**Text section**:
◆ ◆ ◆ ◆ ◆
THE BEST METHOD OF RELIEF IN SMALL

CITIES.

BY REV. JOHN C. BROOKS, SPRINGFIELD, MASS.

The question assigned me to consider to-night assumes that there is need of relief in small cities, and yet that the method of giving it, either from the character of the relief required or from the means at hand to administer it, is likely to be different from that found best to be pursued in larger cities.

Our study, then, shall be first of the field, and next of the instruments available for the work to be done; and then, if we can come to see the most harmonious and effective bringing together of these two, we may hope to arrive somewhere near the best method of relief thus far found.

What, then, are generally the nature and condition of the persons who need relief in our small cities? They are about equally divided between the native American and the foreign born.

Those belonging to the former class are either natives of the neighboring country towns, where absence of any means of steady employment has prevented the acquirement of one settled trade early in life, and induced habits of shiftlessness, and at last driven them to the cities, or they are those who have lived so long, even from their childhood, in the same city that they are discouraged amid their old surroundings, and have lost their own confidence and that of their old acquaintances of more prosperous condition.
◆ ◆ ◆ ◆ ◆
**Things to do**:
A – Using the text on relief, explain in one to three sentences why those in need who come from the neighboring country towns never learned a settled trade.
B – In the text on relief, how are the persons who need relief in small cities divided by origin?
C – Please rewrite the text on relief from "BY REV. JOHN" up to and including "thus far found.", changing "instruments" to "tools".

**Data excerpt**:
◆ ◆ ◆ ◆ ◆
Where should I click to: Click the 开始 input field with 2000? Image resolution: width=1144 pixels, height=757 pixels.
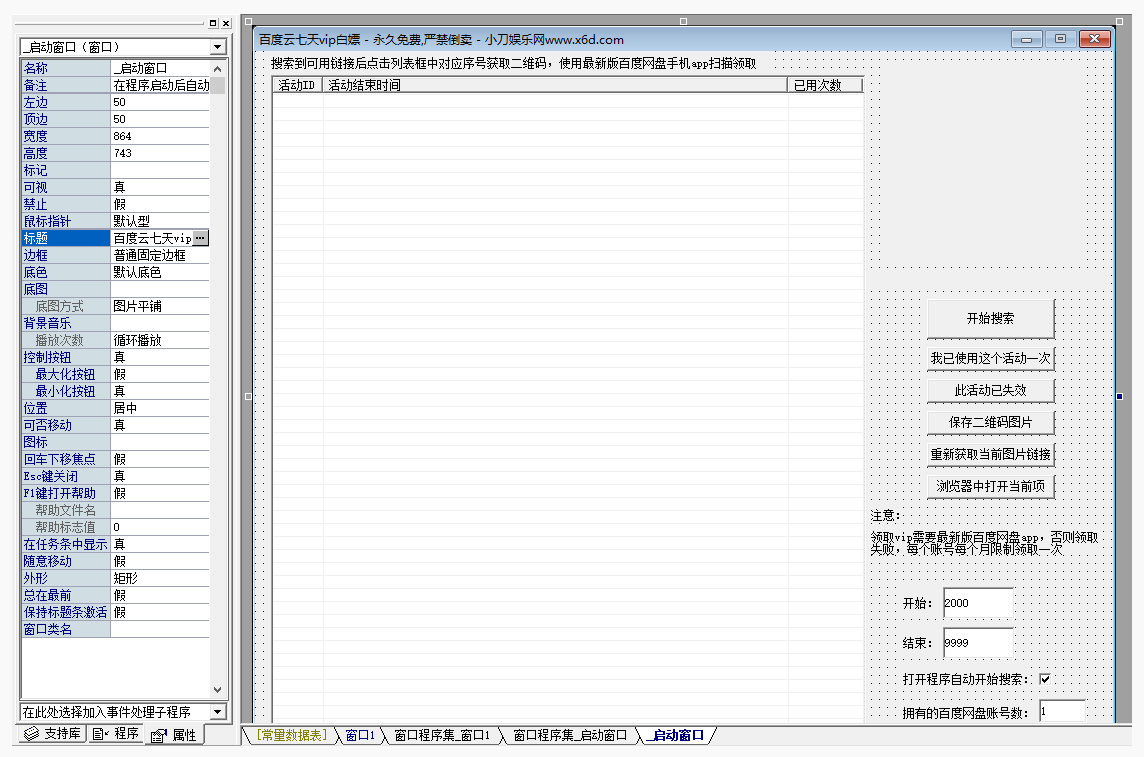coord(977,603)
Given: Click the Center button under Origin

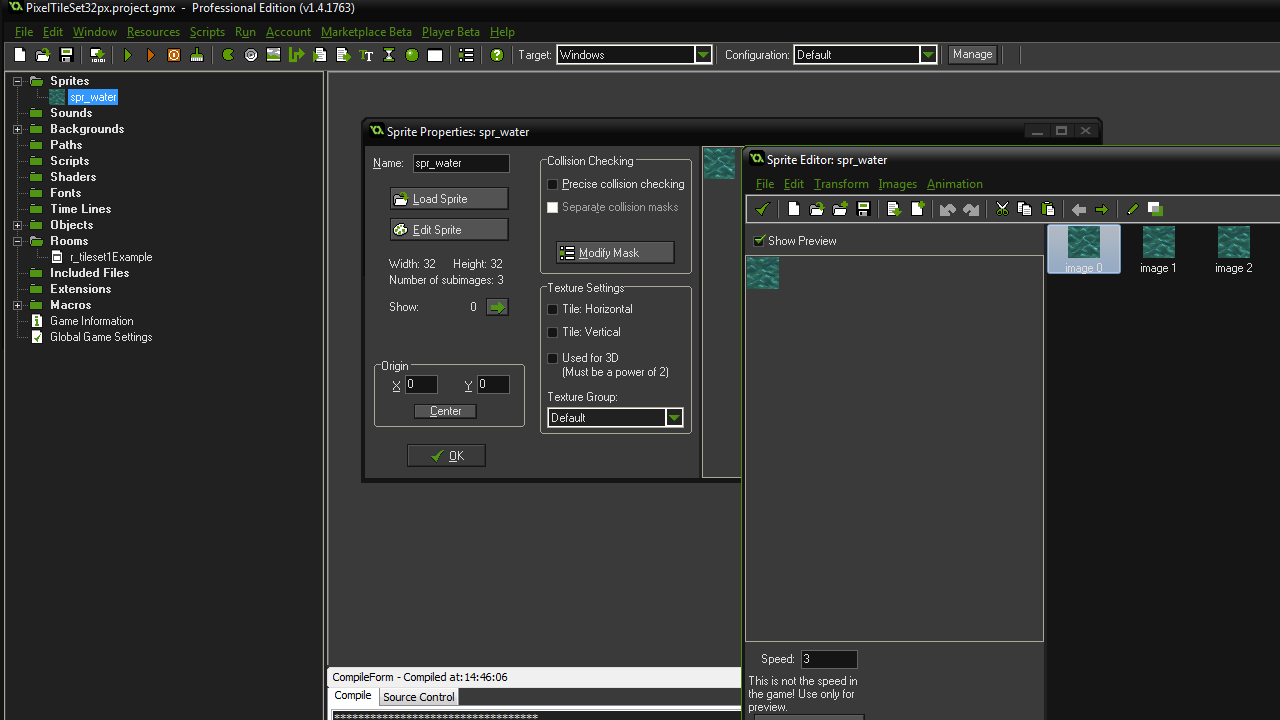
◆ ◆ ◆ ◆ ◆
**Exercise responses**:
A – Their home towns had no means of steady employment, which kept them from learning one settled trade early in life. That same lack also led to habits of shiftlessness and finally drove them to the cities.

B – They are about equally divided between the native American and the foreign born.

C –
BY REV. JOHN C. BROOKS, SPRINGFIELD, MASS.

The question assigned me to consider to-night assumes that there is need of relief in small cities, and yet that the method of giving it, either from the character of the relief required or from the means at hand to administer it, is likely to be different from that found best to be pursued in larger cities.

Our study, then, shall be first of the field, and next of the tools available for the work to be done; and then, if we can come to see the most harmonious and effective bringing together of these two, we may hope to arrive somewhere near the best method of relief thus far found.